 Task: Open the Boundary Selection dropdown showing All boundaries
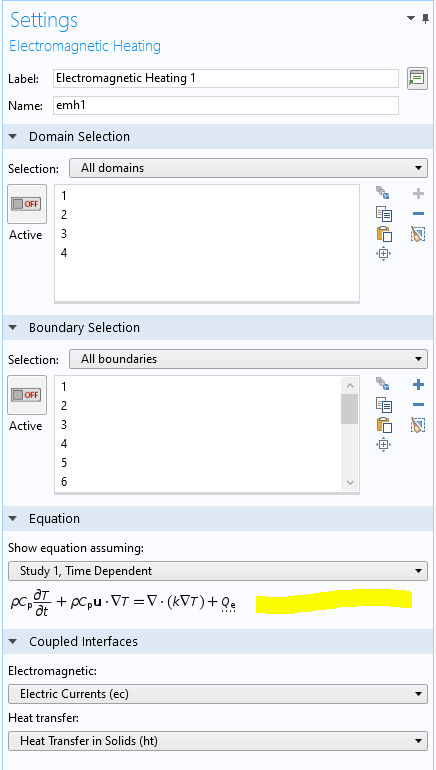tap(248, 359)
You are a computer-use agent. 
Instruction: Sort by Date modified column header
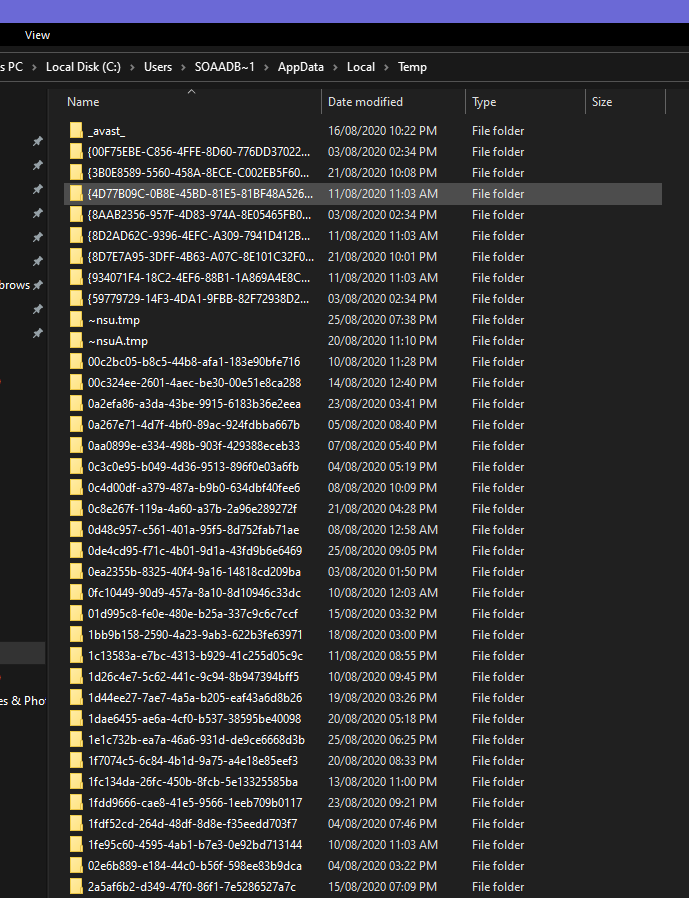click(x=365, y=102)
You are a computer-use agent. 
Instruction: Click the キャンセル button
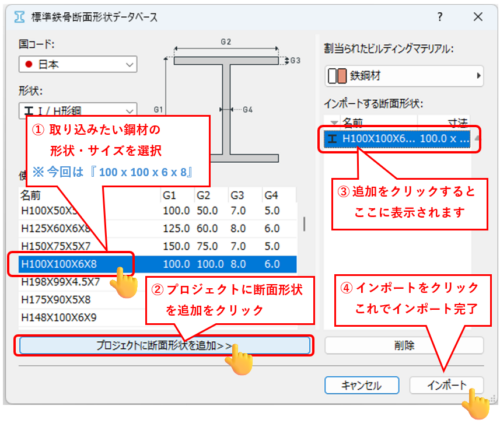pos(362,385)
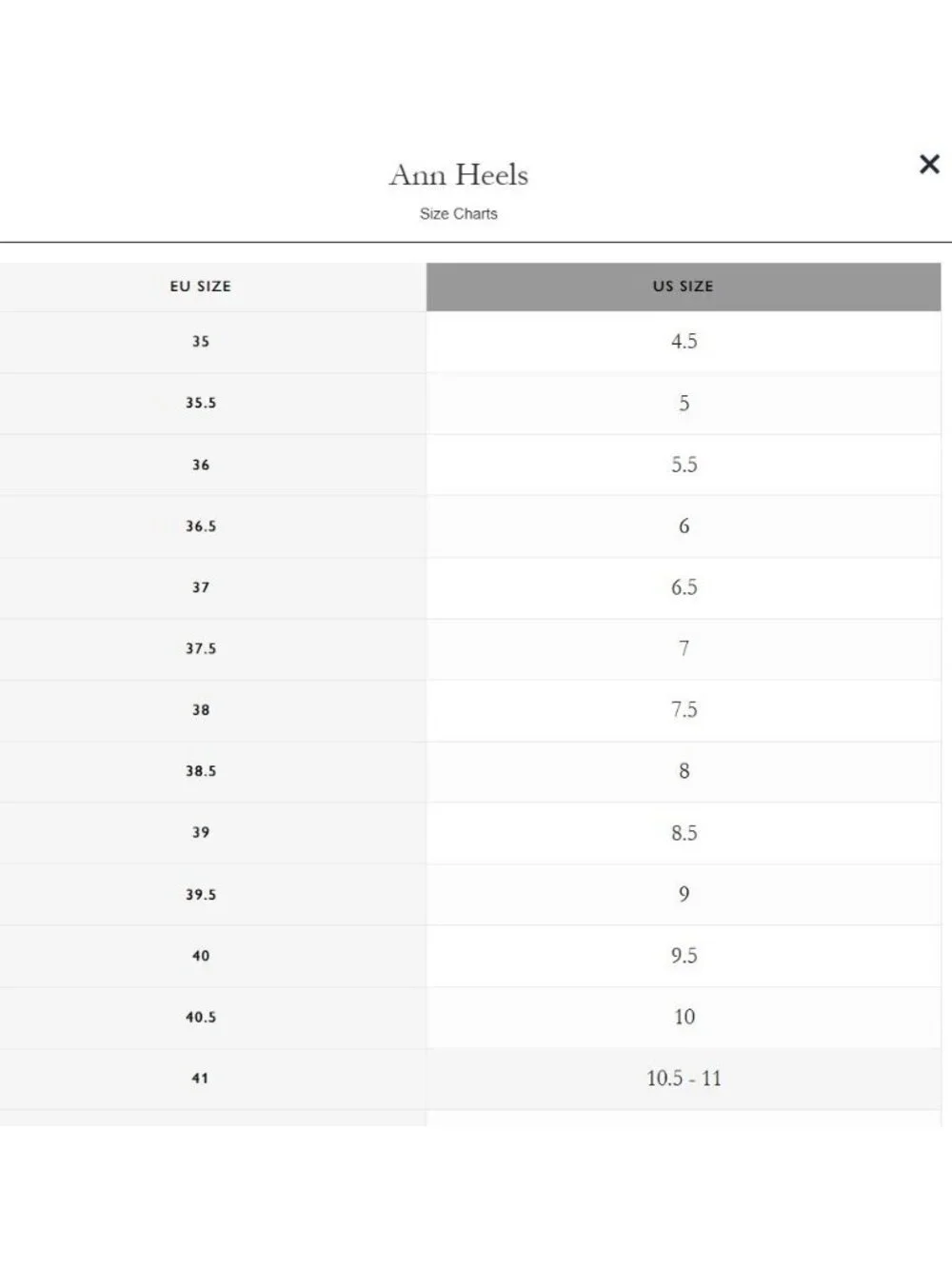The height and width of the screenshot is (1269, 952).
Task: Click the Ann Heels title
Action: pyautogui.click(x=459, y=175)
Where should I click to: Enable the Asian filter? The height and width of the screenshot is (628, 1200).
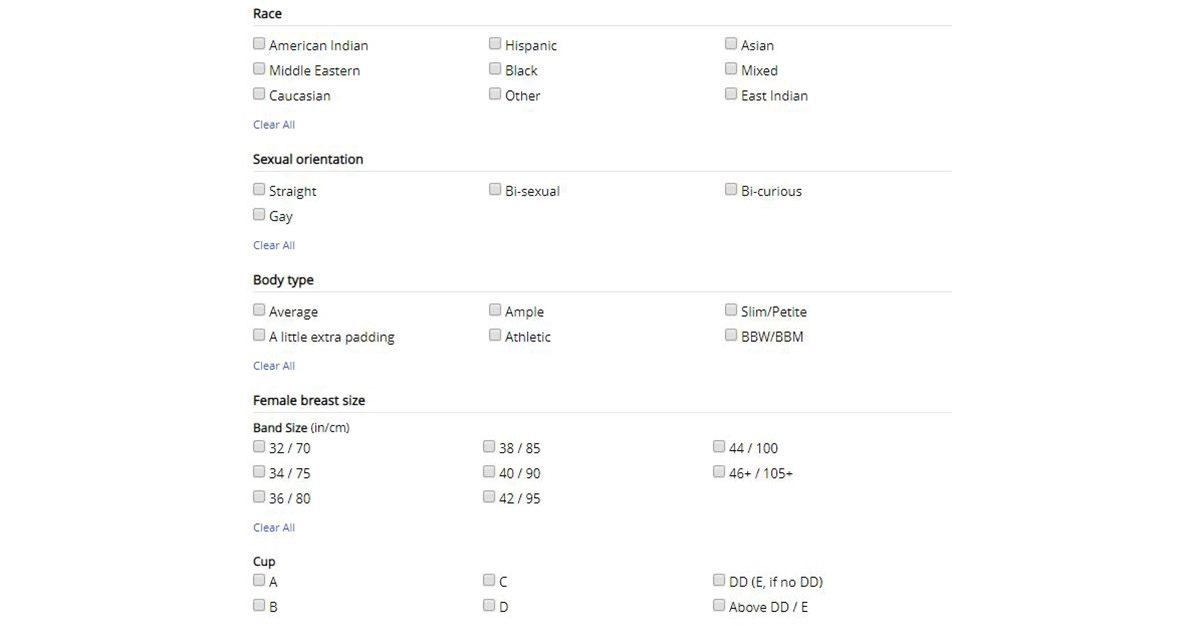(x=731, y=43)
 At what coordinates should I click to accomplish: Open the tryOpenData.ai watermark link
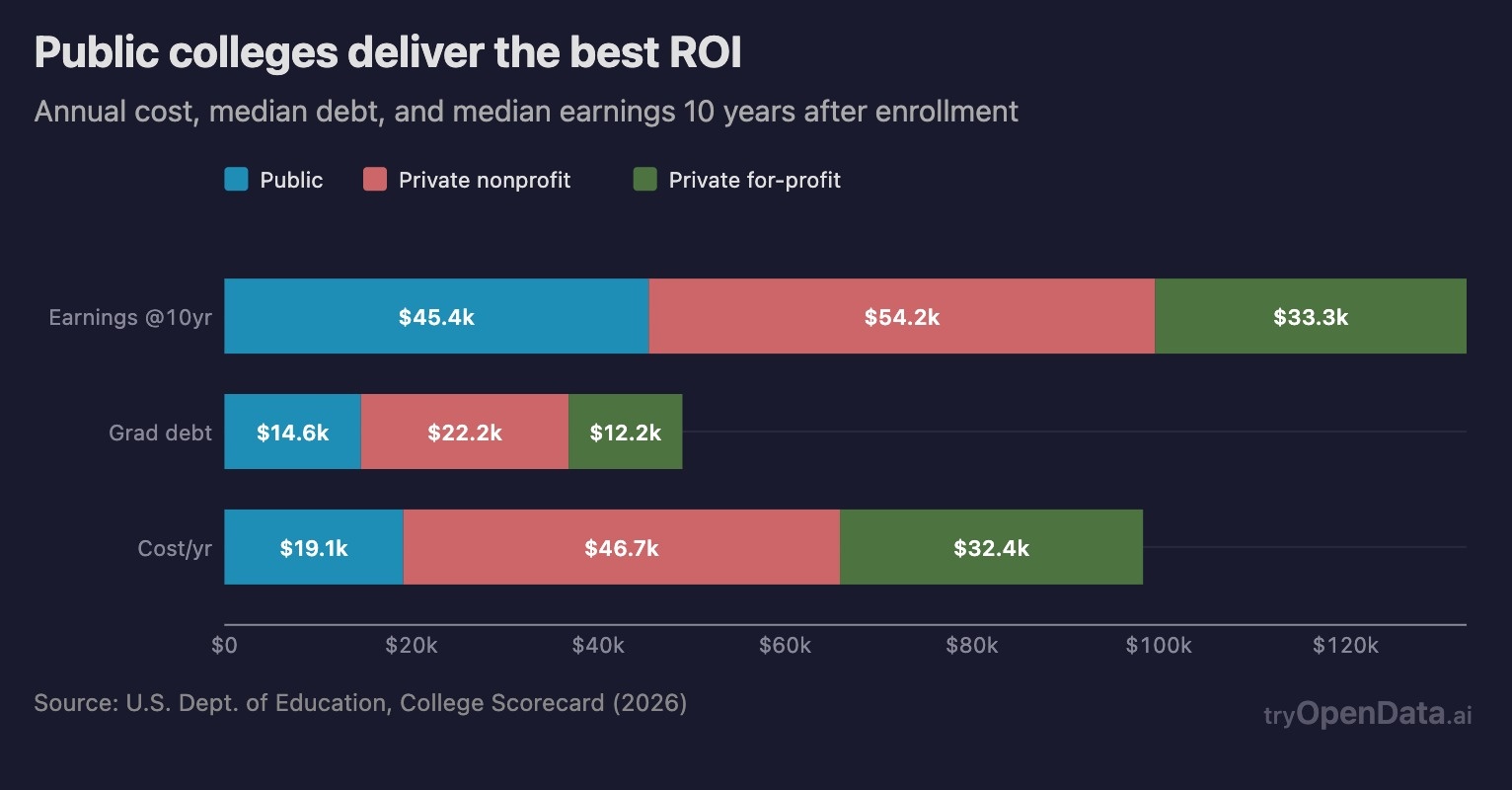pyautogui.click(x=1367, y=714)
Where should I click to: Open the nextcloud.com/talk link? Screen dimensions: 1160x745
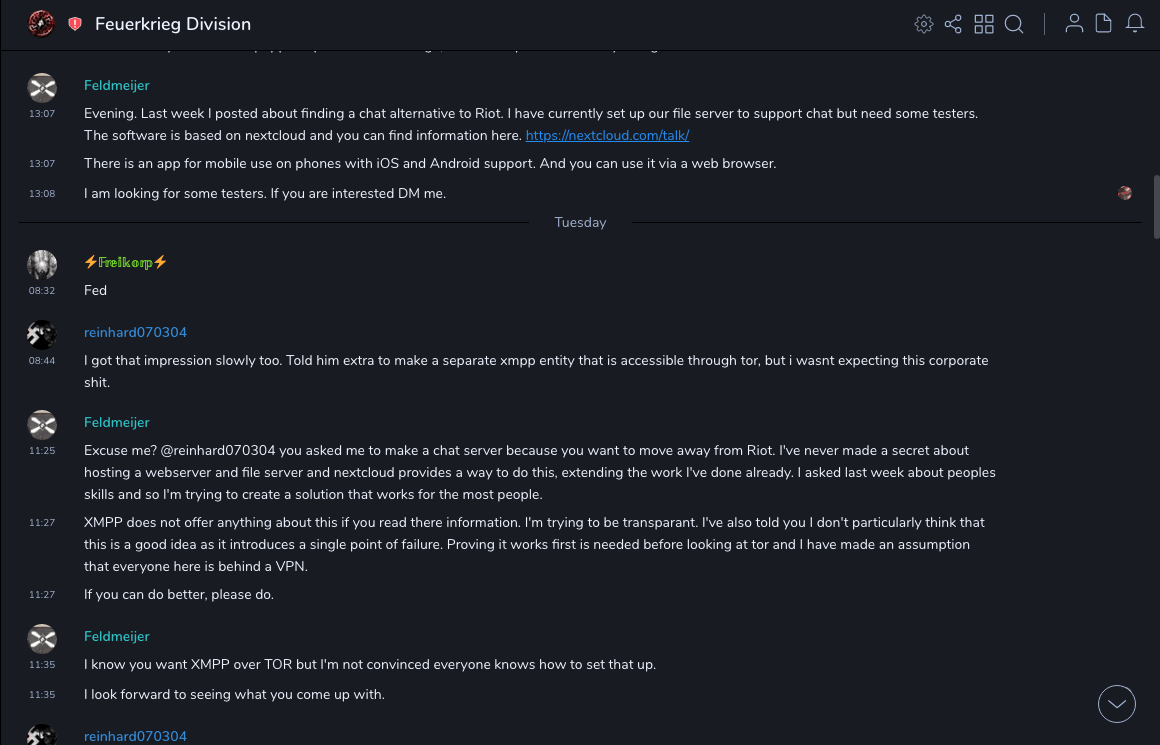click(607, 135)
*-*-*
● WORK INSTRUCTIONS: Beginning at the line that holds "At what coordinates" and ending with the last line of the entries, please set down each line exactly, leaving every picture out.

● ANSWER SPACE:
 At what coordinates should I click to accomplish: Open the tryOpenData.ai watermark link
pyautogui.click(x=1367, y=714)
Where should I click to: Open the nextcloud.com/talk link? Screen dimensions: 1160x745
click(607, 135)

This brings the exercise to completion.